SIR DAVID MAXWELL-FYFE: Es ist mir ganz gleich, wieviele Zeugen Sie beibringen können. Sehen Sie sich bitte diese Landkarte noch einmal an. Sie waren ein verantwortlicher Minister in der Regierung dieses Landes vom 4. Februar 1938 bis zur Niederlage Deutschlands im Mai 1945, während eines Zeitraums von siebeneinviertel Jahren. Und Sie behaupten vor dem Gerichtshof, daß jemand verantwortlicher Minister in diesem Lande, wo Hunderte von Konzentrationslagern bestanden, sein konnte, ohne dabei, mit Ausnahme von zweien, von ihnen etwas zu wissen?

VON RIBBENTROP: Das mag erstaunlich sein, aber es ist die hundertprozentige Wahrheit.

SIR DAVID MAXWELL-FYFE: Ich behaupte, daß es nicht nur erstaunlich, sondern so unglaublich ist, daß es unwahr sein muß. Wie konnten Sie von diesen Lagern nichts wissen? Haben Sie niemals mit Himmler gesprochen?

VON RIBBENTROP: Nein, niemals über diese Dinge. Niemals. Diese Dinge wurden vollkommen geheim gehalten, und wir haben jetzt überhaupt erst gehört, was darin vorgegangen ist. Kein Mensch wußte davon etwas. Es mag erstaunlich klingen, aber ich bin auch der festen Überzeugung, daß die Herren auf der Anklagebank von den ganzen Dingen nichts gewußt haben.

SIR DAVID MAXWELL-FYFE: Wir werden zu gegebener Zeit von ihnen darüber hören.
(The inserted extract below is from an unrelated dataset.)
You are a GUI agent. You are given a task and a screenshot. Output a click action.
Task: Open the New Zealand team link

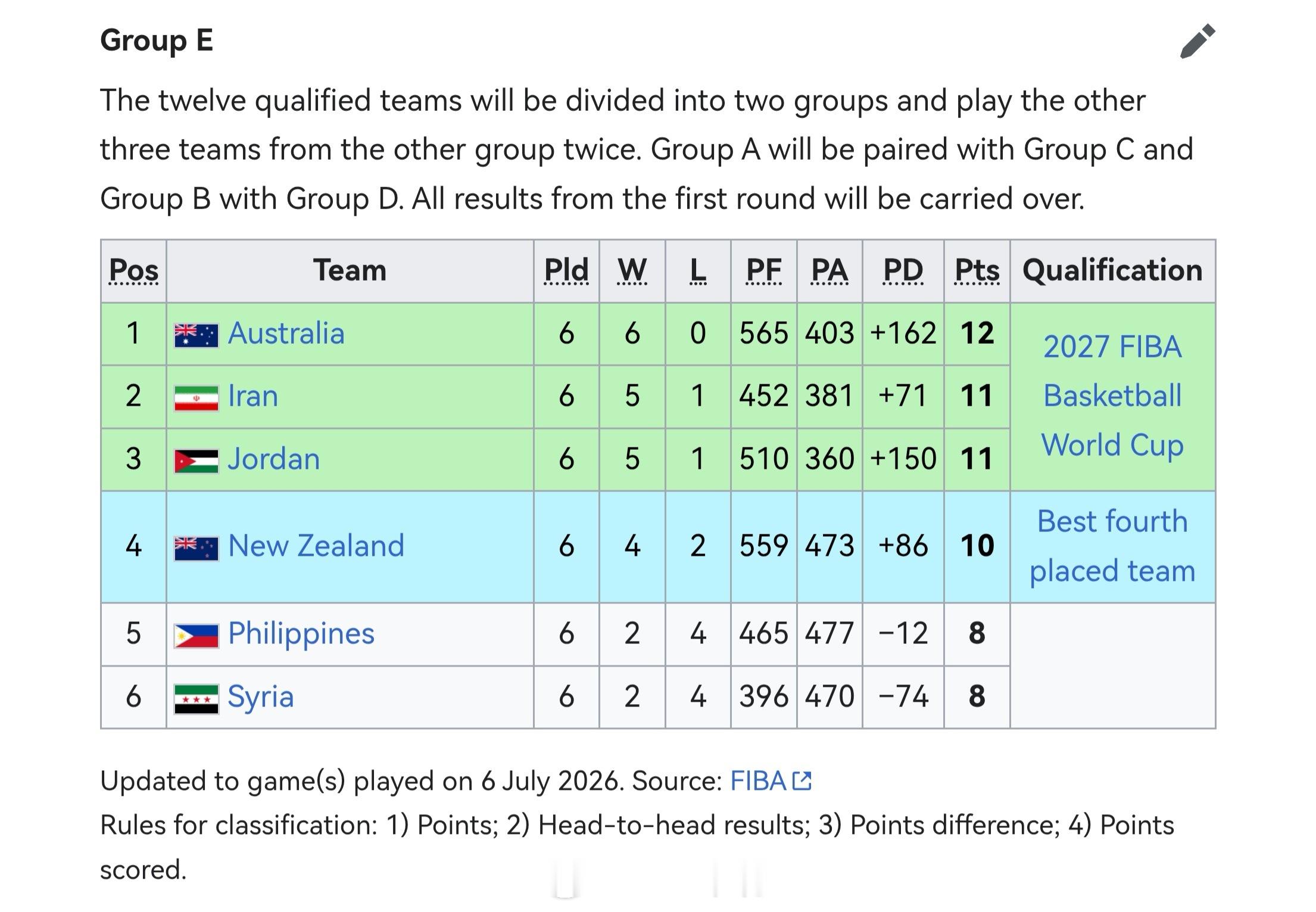(x=316, y=546)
Wußten Sie, daß allein in Auschwitz...

VON RIBBENTROP: Den Namen Auschwitz habe ich auch hier zum ersten Male gehört.

SIR DAVID MAXWELL-FYFE: Und der deutsche Kommandant von Auschwitz hat in einer eidesstattlichen Erklärung ausgesagt, daß in dem Lager vier Millionen Menschen getötet worden sind. Wollen Sie vor Gericht behaupten, daß das geschehen ist, ohne daß Sie etwas davon wußten?

VON RIBBENTROP: Das war mir völlig unbekannt. Das kann ich hier auf meinen Eid absolut versichern.

SIR DAVID MAXWELL-FYFE: Dann ist da eine andere Angelegenheit, mit der wir uns befassen wollen. Hier bin ich glücklicherweise in der Lage, Ihrem Gedächtnis mit einigen Dokumenten nachhelfen zu können. Es handelt sich um die Partisanen. Wollen Sie sich einige Dokumente, drei Dokumente, ansehen, die sich darauf beziehen?

VORSITZENDER: Werden Sie heute abschließen können?

SIR DAVID MAXWELL-FYFE: Ja, wenn Euer Lordschaft mir noch fünf Minuten gewähren. Ich habe versucht, heute zum Abschluß zu kommen.